Salma

The Indian woman who after being locked away for 25 years by her conservative village broke free and found freedom

Salma When Salma, a Muslim girl living in rural India, reached puberty, her parents locked her away. Forced into marriage and forbidden from studying, for 25 years she fought to find expression for her plight in poems composed on discarded scraps of paper. Finding their way into the hands of a publisher, these fragments ultimately bought her freedom. But while Salma may have found an unlikely way out, her experience is remarkable precisely because it is so common.

"Most girls start periods at 13. That's when the world outside becomes strictly forbidden", Salma explains. "One by one, my school friends got locked up. I was overwhelmed with dread, thinking 'I'm next.'" Before she had finished primary education, Salma's parents had chosen her a husband - her life carved out with terrifying certainty. "I had no dreams any more. No desires. My life had been decided for me." Imprisoned in her home and consigned to a servile existence, she was, in the words of one of her poems, 'living through the years but saying goodbye to life'.

"She's a good girl", her father concedes, "but she's too clever. She gets angry all the time." But in her village's suffocating climate of cultural repression, anger was the only thing that thrived. "I could feel it boiling inside me", she recalls. "That's when I started writing poetry." In the clammy confines of a communal toilet, Salma poured out her soul. Deep-seated grievances and impotent desires were given shape in lines that caused a sensation, provoking outrage in her community and propelling her to fame.
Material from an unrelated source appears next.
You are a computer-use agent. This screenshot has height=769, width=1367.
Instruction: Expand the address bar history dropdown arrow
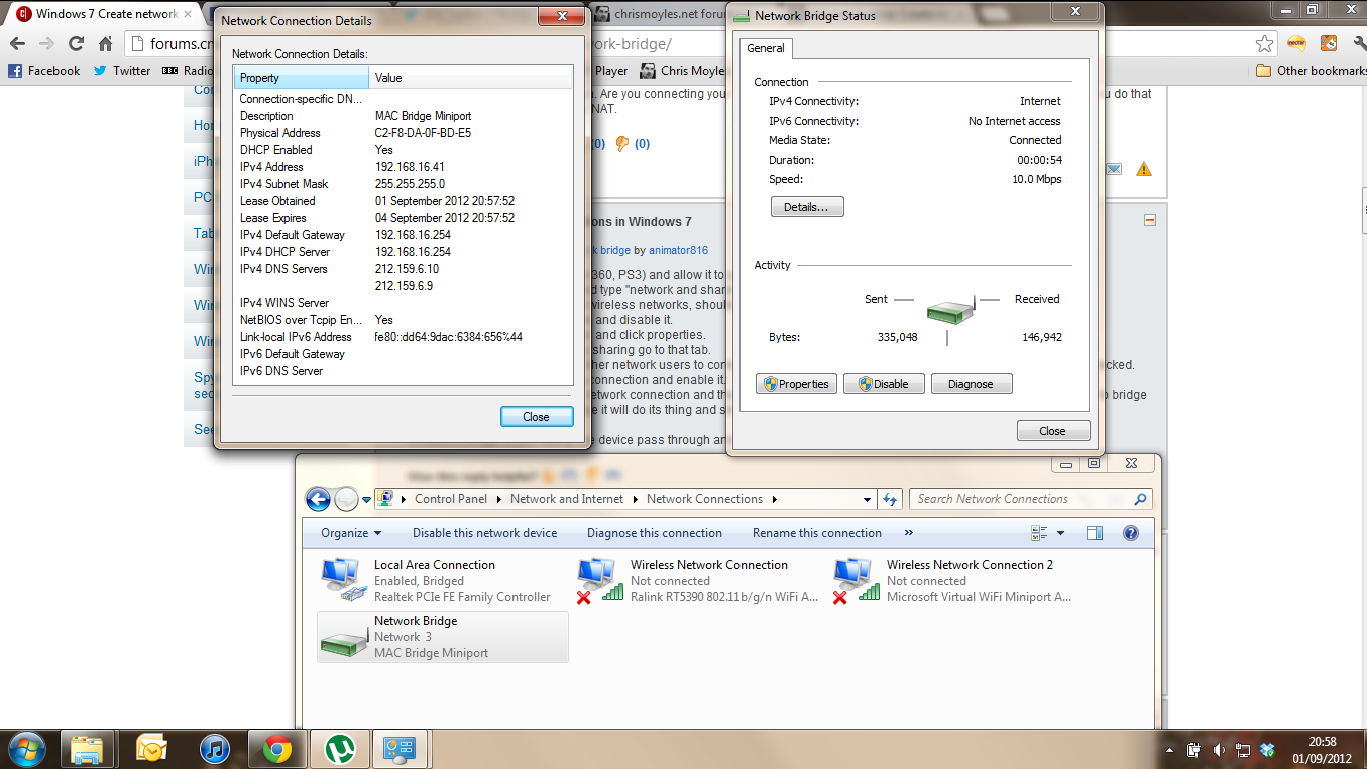(867, 499)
"When I first got to know her, everything was so new and difficult", reflects her publisher. "Crossing the road, having a meal out - it was so new to her." As she emerged from obscurity, Salma became a voice for all women living in captivity, daring to claim a right to sexuality and exposing the trauma of the marriage bed. But even as she hopes for a different fate for the next generation of girls, she finds that tradition runs deep, and change happens slowly. "All my sadness and anger when you look at women's lives - you can see their pain, they just don't seem aware of it."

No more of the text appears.